Photocatalytic Substrate Oxidation Catalyzed by a Ruthenium(II) Complex with a Phenazine Moiety as the Active Site Using Dioxygen as a Terminal Oxidant

• Published in: Journal of the American Chemical Society Vol. 146; no. 48; pp. 33022 - 33034
• Main Authors: Ishizuka, Tomoya, Nishi, Taichiro, Namura, Nanase, Kotani, Hiroaki, Osakada, Yasuko, Fujitsuka, Mamoru, Shiota, Yoshihito, Yoshizawa, Kazunari, Kojima, Takahiko
• Format: Journal Article
• Language: English
• Published: United States American Chemical Society 04.12.2024
• Subjects: active sites; benzaldehyde; benzyl alcohol; hydrides; irradiation; ligands; light; moieties; oxidants; oxidation; oxygen; photocatalysis; photocatalysts; pyrazines; ruthenium; species
• ISSN: 0002-7863; 1520-5126; 1520-5126
• DOI: 10.1021/jacs.4c09962

We have developed photocatalytic oxidation of aromatic substrates using O2 as a terminal oxidant to afford only 2e–-oxidized products without the reductive activation of O2 in acidic water under visible-light irradiation.
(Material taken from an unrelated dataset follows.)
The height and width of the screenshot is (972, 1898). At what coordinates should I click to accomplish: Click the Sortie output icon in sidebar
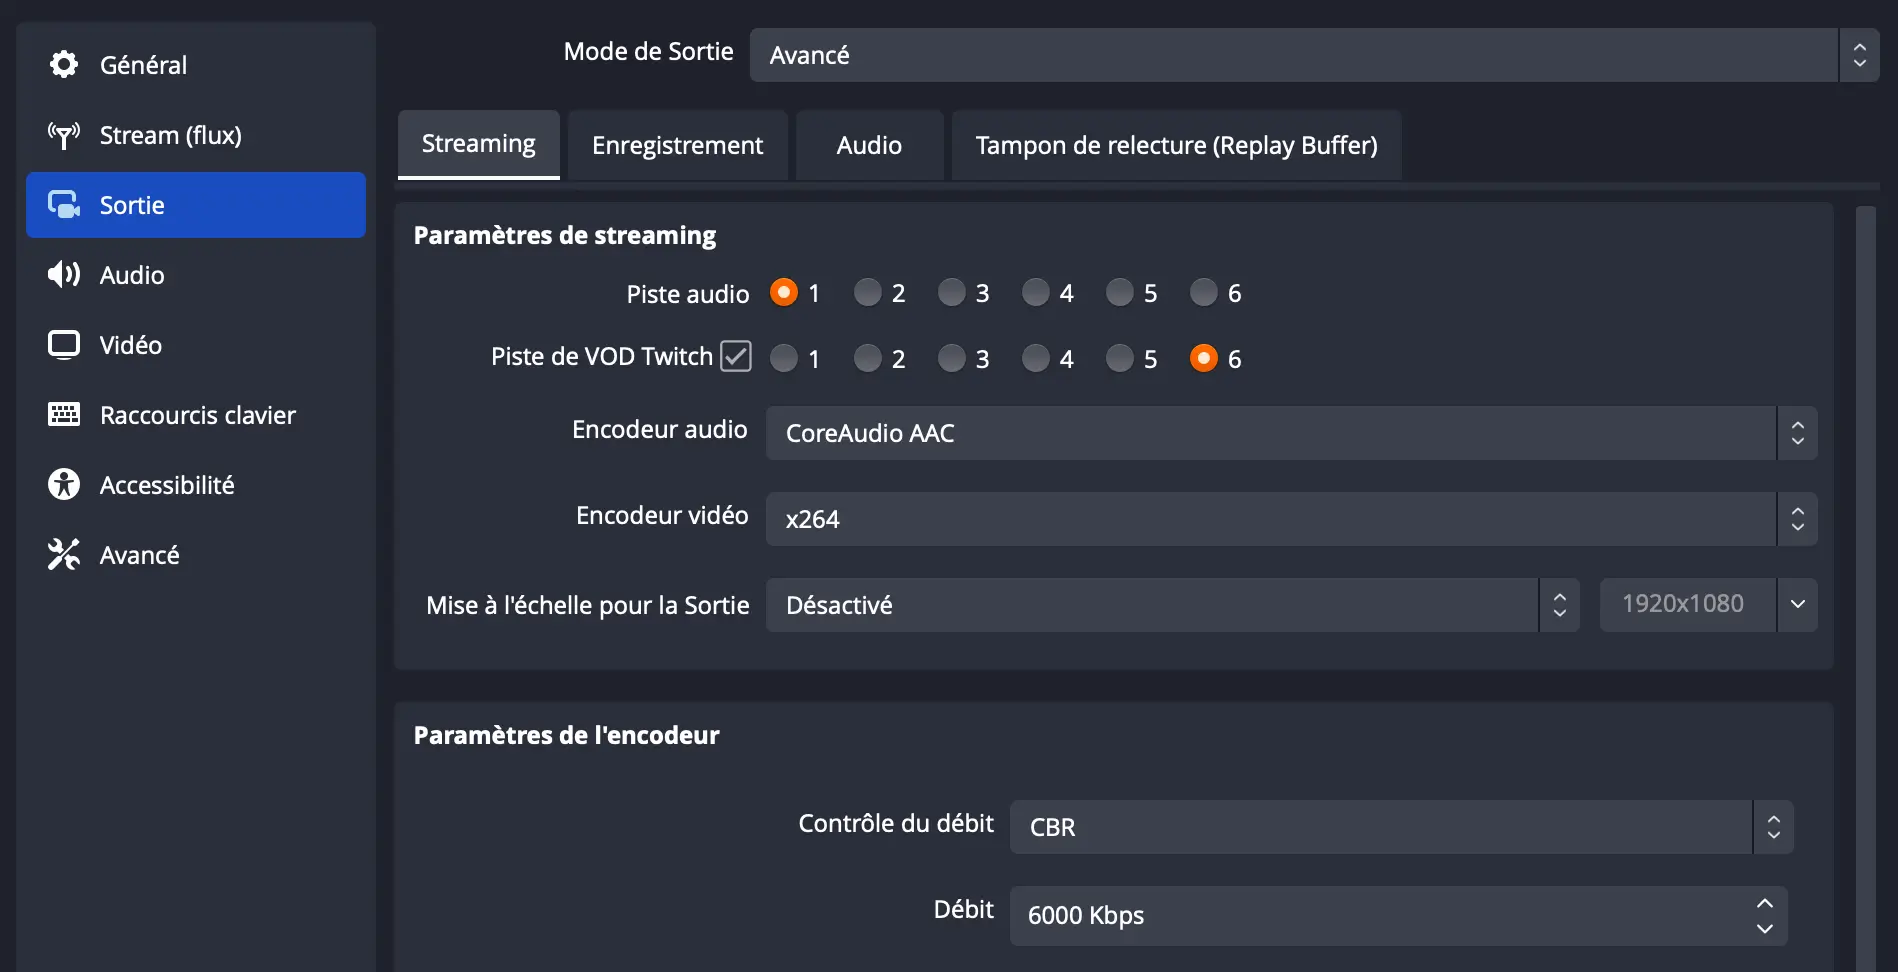[63, 204]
A RuII complex (1) bearing a pyrazine moiety as the active site in tetrapyrido­[3,2-a:2′,3′-c:3″,2″-h:2‴,3‴-j]­phenazine (tpphz) as a ligand was employed as a photocatalyst. The active species for the photocatalysis was revealed to be not complex 1 itself but the protonated form, 1-H+, protonated at the vacant diimine site of tpphz. Upon photoexcitation in the presence of an organic substrate, 1-H+ was converted to the corresponding dihydro-intermediate (2-H+), where the pyrazine moiety of the ligand received 2e– and 2H+ from the substrate. 2-H+ was facilely oxidized by O2 to recover 1-H+. Consequently, an oxidation product of the substrate and H2O2 derived from dioxygen reduction were obtained; however, the H2O2 formed was also used for oxidation of 2-H+. In the oxidation of benzyl alcohol to benzaldehyde, the turnover number reached 240 for 10 h, and the quantum yield was determined to be 4.0%. The absence of ring-opening products in the oxidation of cyclobutanol suggests that the catalytic reaction proceeds through a mechanism involving formal hydride transfer. Mechanistic studies revealed that the photocatalytic substrate oxidation by 1-H+ was achieved in neither the lowest singlet excited state nor triplet excited state (S1 or T1) but in the second lowest singlet excited state (S2), i.e., 1(π–π*)* of the tpphz ligand. Thus, the photocatalytic substrate oxidation by 1-H+ can be categorized into unusual anti-Kasha photocatalysis.